As notícias recentes de ataques a grandes empresas – como Citigroup, Sony e Nintendo – estimularam muitas companhias a repensar suas estratégias de segurança da informação, normalmente baseadas em ferramentas e políticas específicas. Mas os especialistas alertam que o grande desafio para vencer o cibercrime está em preparar as pessoas.

Isso porque, boa parte dos ataques ocorre por conta de informações vazadas pelos próprios funcionários, seja de forma consciente ou inocente, quando, por exemplo, entram em links maliciosos que instalam o malware na máquina do usuário.

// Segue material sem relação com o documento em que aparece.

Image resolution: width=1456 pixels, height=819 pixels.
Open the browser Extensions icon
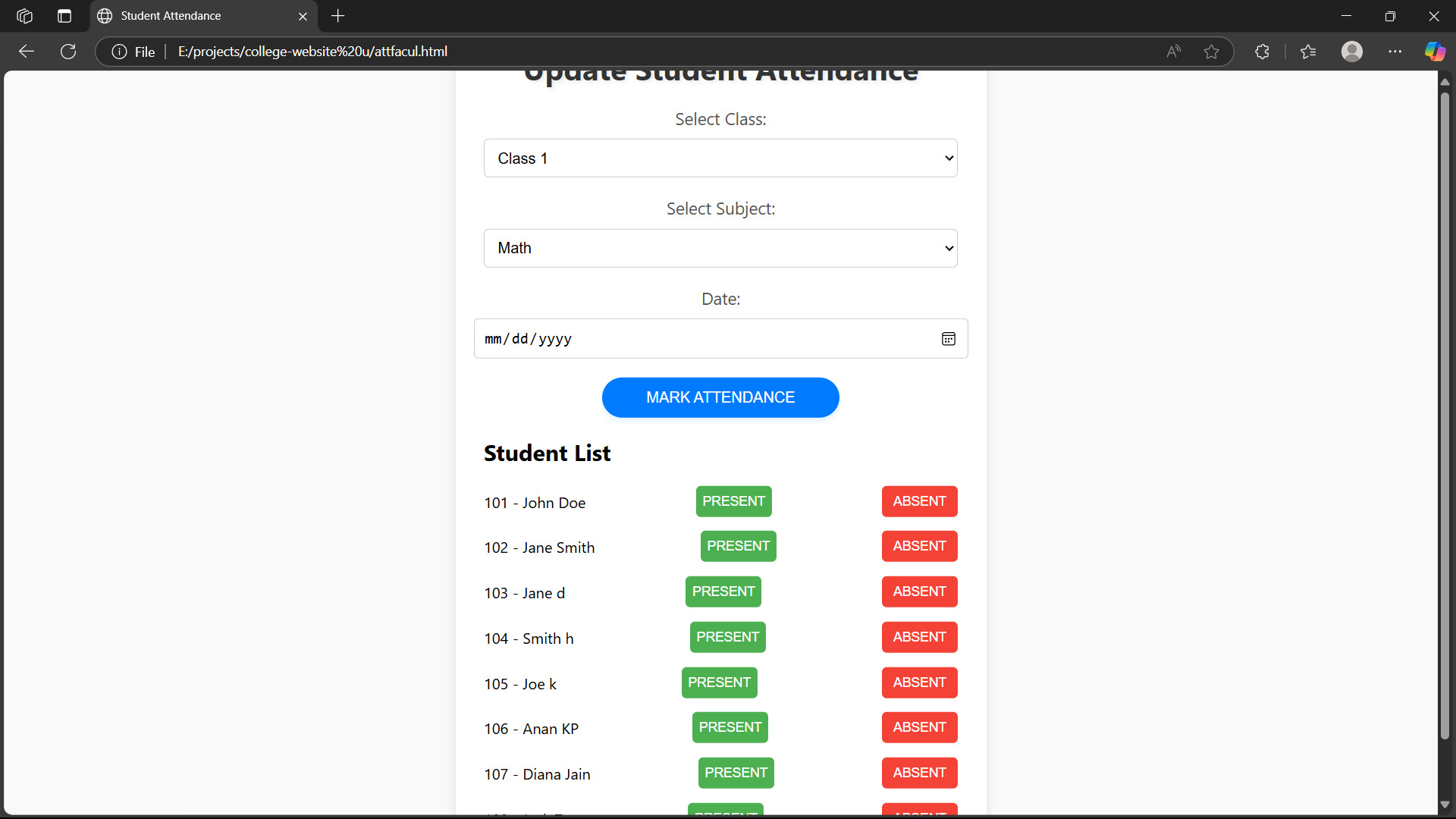click(1262, 52)
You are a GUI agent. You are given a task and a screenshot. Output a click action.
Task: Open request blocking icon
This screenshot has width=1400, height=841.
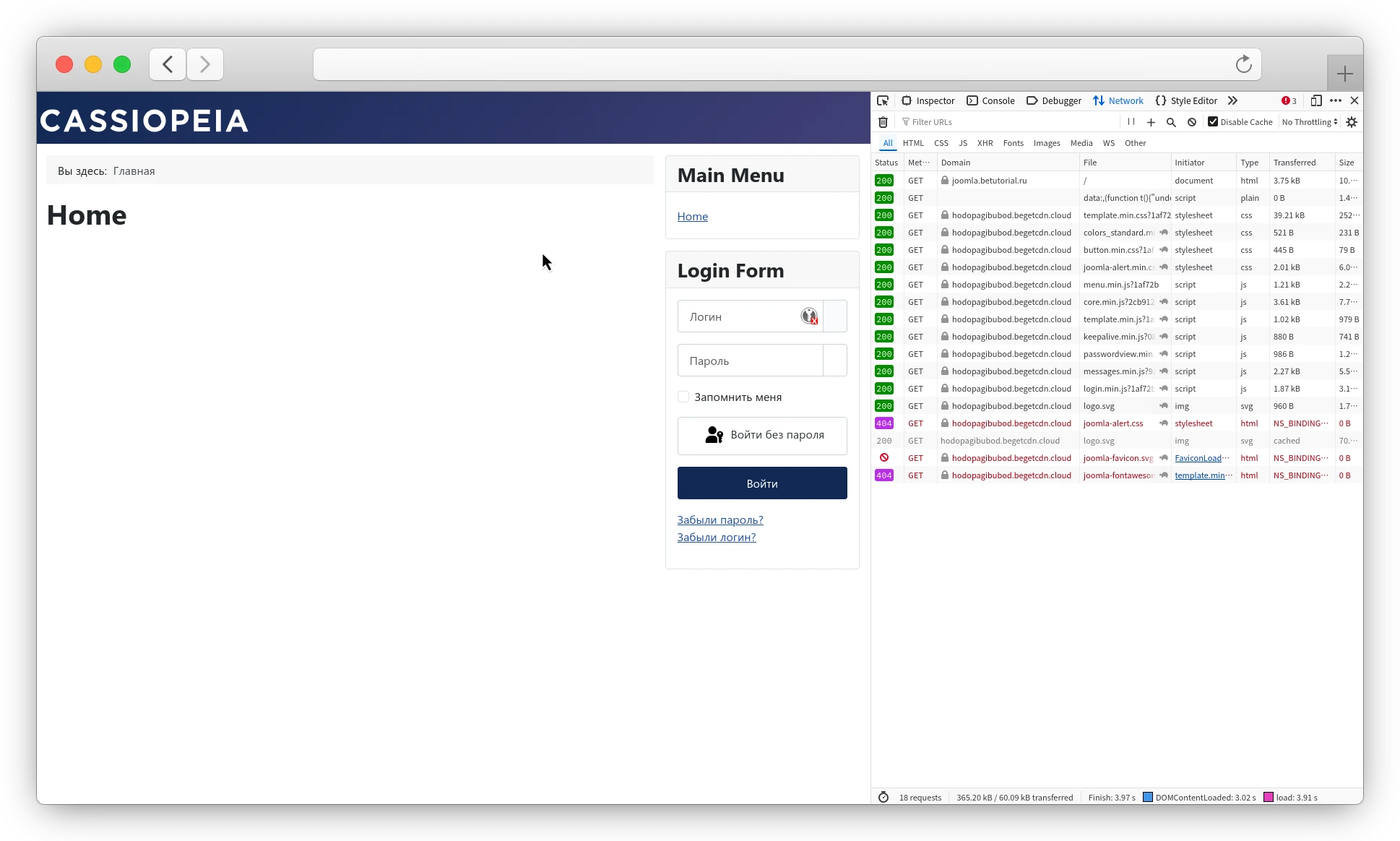coord(1192,122)
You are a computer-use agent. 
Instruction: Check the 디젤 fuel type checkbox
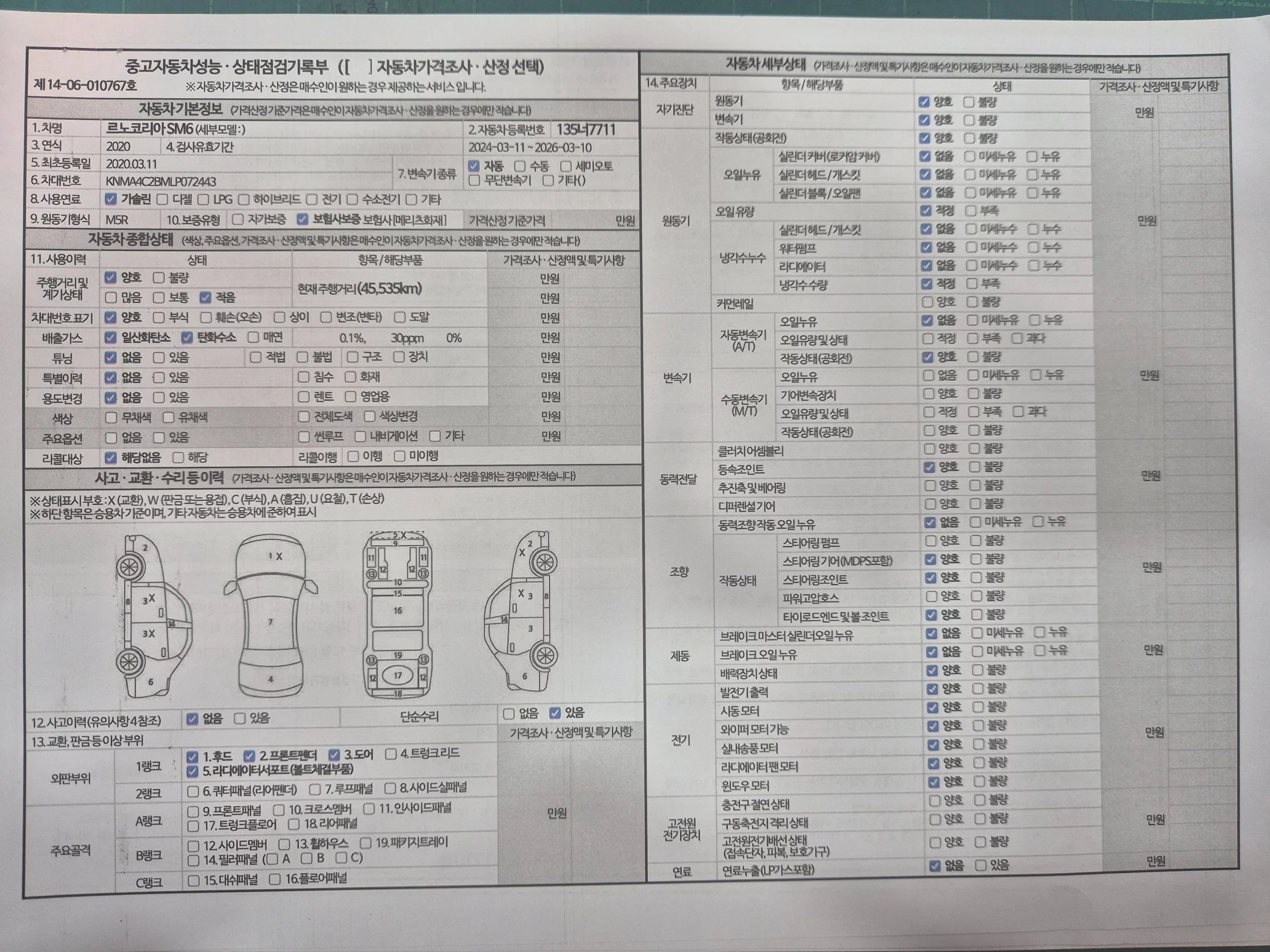click(162, 200)
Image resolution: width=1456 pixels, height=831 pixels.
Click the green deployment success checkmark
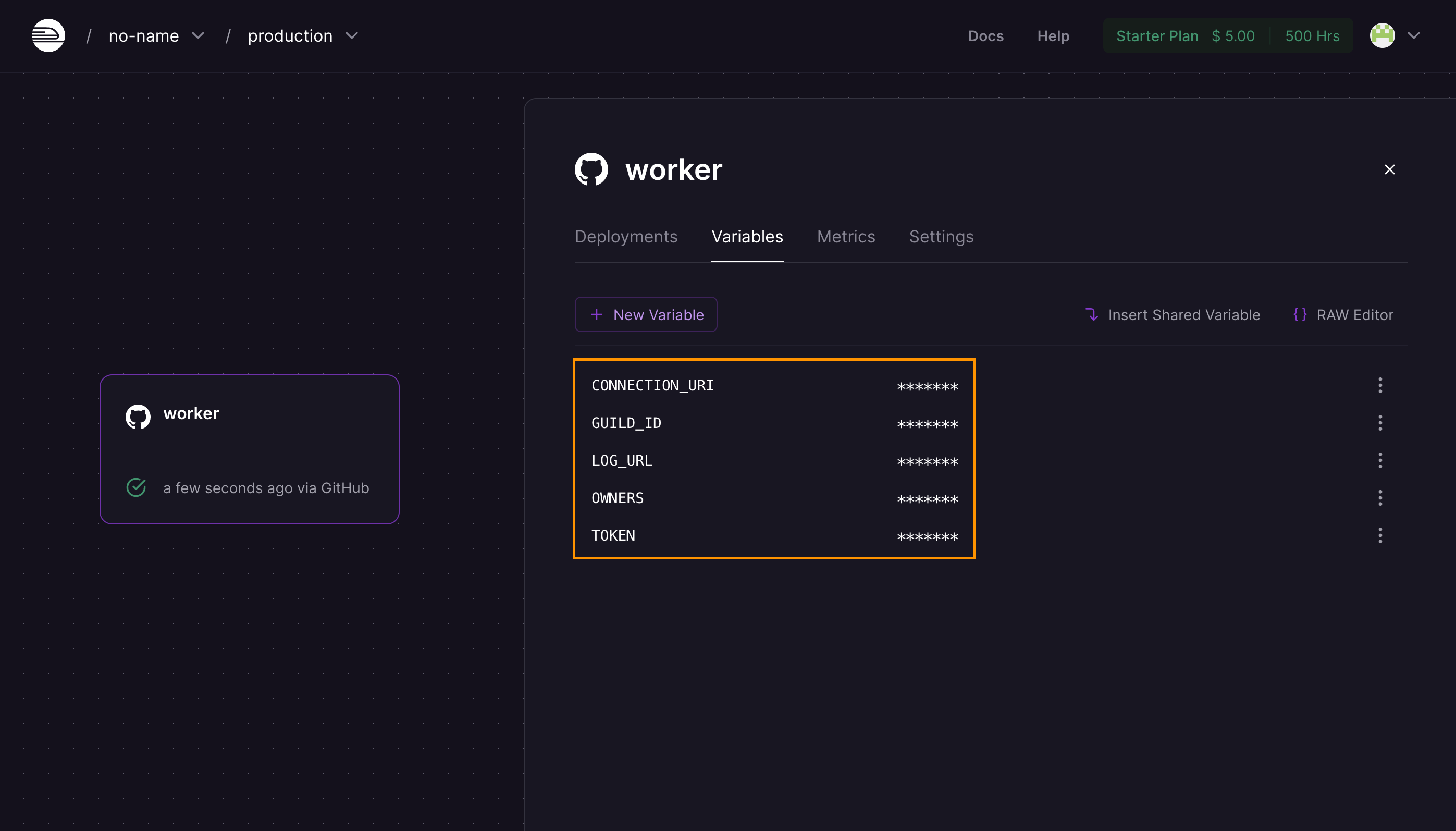pyautogui.click(x=137, y=487)
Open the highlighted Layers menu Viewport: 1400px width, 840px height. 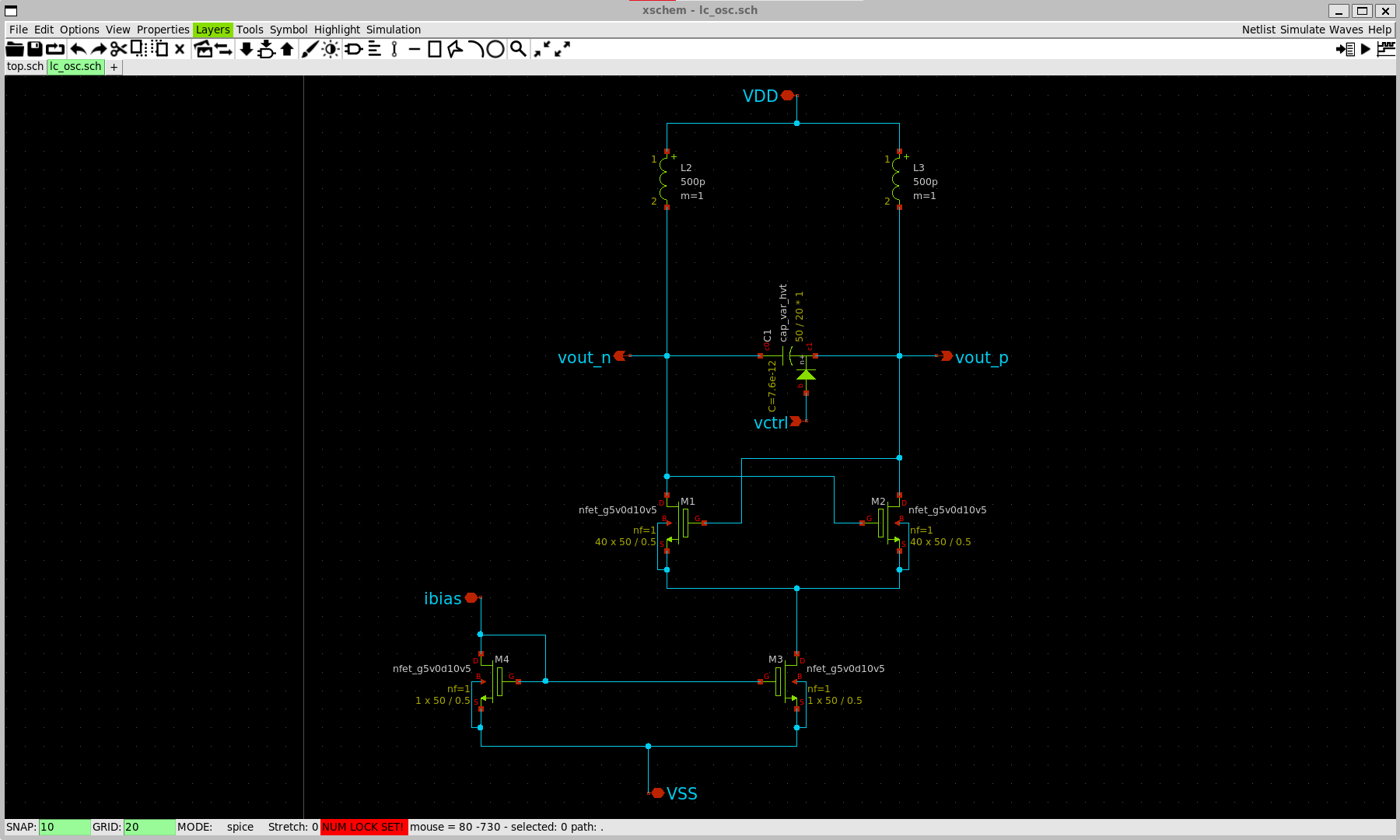click(212, 30)
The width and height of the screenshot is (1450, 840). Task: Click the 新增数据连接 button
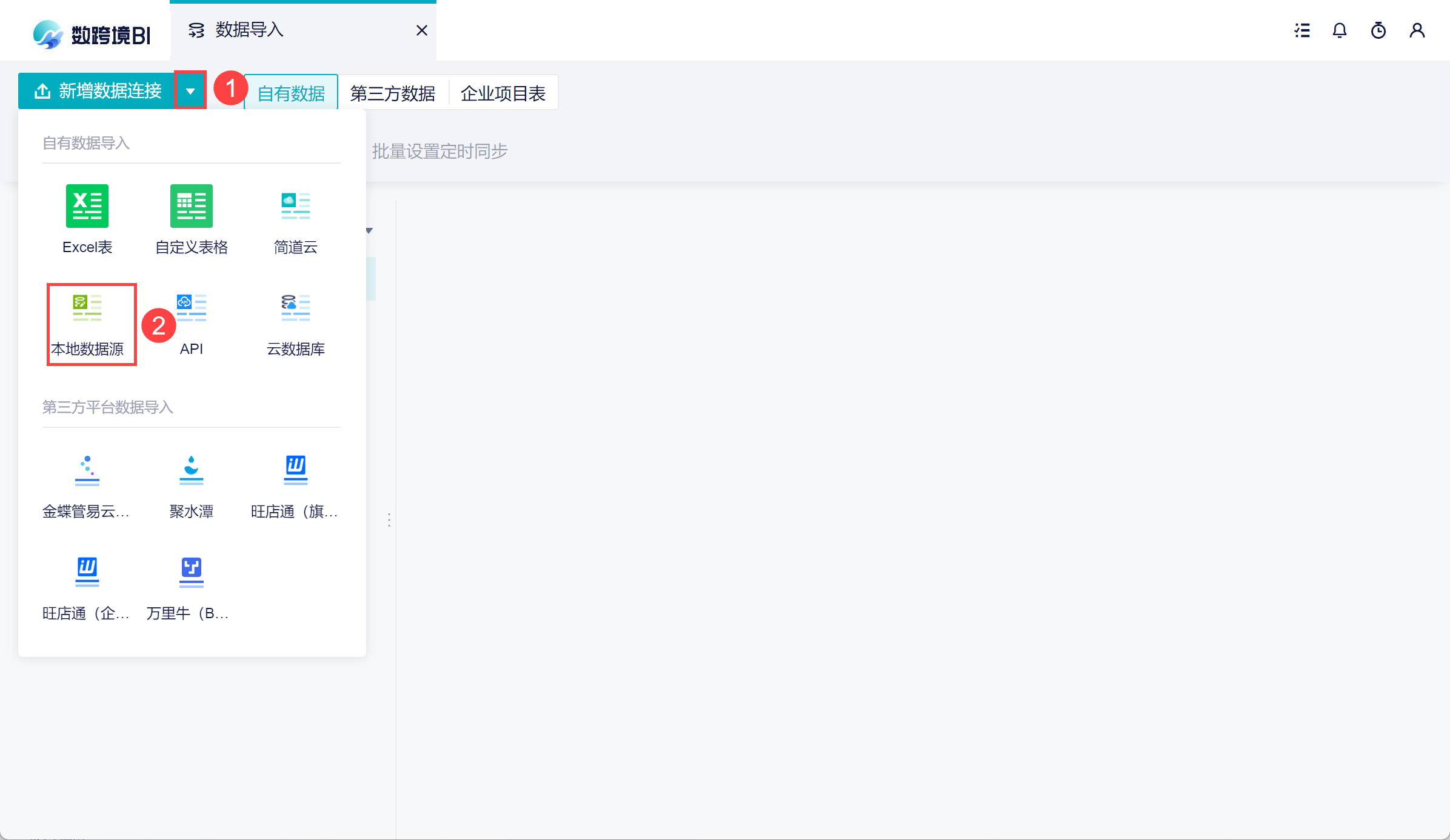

Assim, os especialistas consideram que não adianta nada investir no que há de mais moderno em termos de segurança da informação, se os usuários não estiverem capacitados e monitorados pelas empresas. “Você só precisa quebrar um dos componentes [pessoas, processos ou tecnologias] para atacar o sistema”, avaliou Steve Purser, especialista da Agência de Segurança da Informação Europeia, em entrevista à Reuters.

Ele considerou que não existem regras prontas sobre como monitorar o comportamento dos usuários, mas é essencial comunicar os procedimentos de segurança para a equipe e garantir que eles sejam seguidos no dia-a-dia.

Hoje, um dos meios mais utilizados pelos criminosos virtuais para quebrar a segurança das empresas é o ‘phishing’. Em muitos casos, os crackers criam e-mails – a partir de dados obtidos em redes sociais – nos quais estimulam os usuários a clicar em um link, a partir do qual um código malicioso é instalado no computador.

Há suspeitas de que alguns recentes ataques tenham começado com o phishing, entre eles, os problemas que afetaram a rede do FMI, da CIA e o Citigroup.

O CEO da Dtex Systems, Mohan Koo, aponta que as empresas tendem a priorizar demais os riscos de ameaças externas e se esquecem das vulnerabilidades que podem ser geradas internamente. “O problema é que a maioria das organizações não monitora sua equipe interna a ponto de verificar os desafios para o negócio”, pontuou Koo.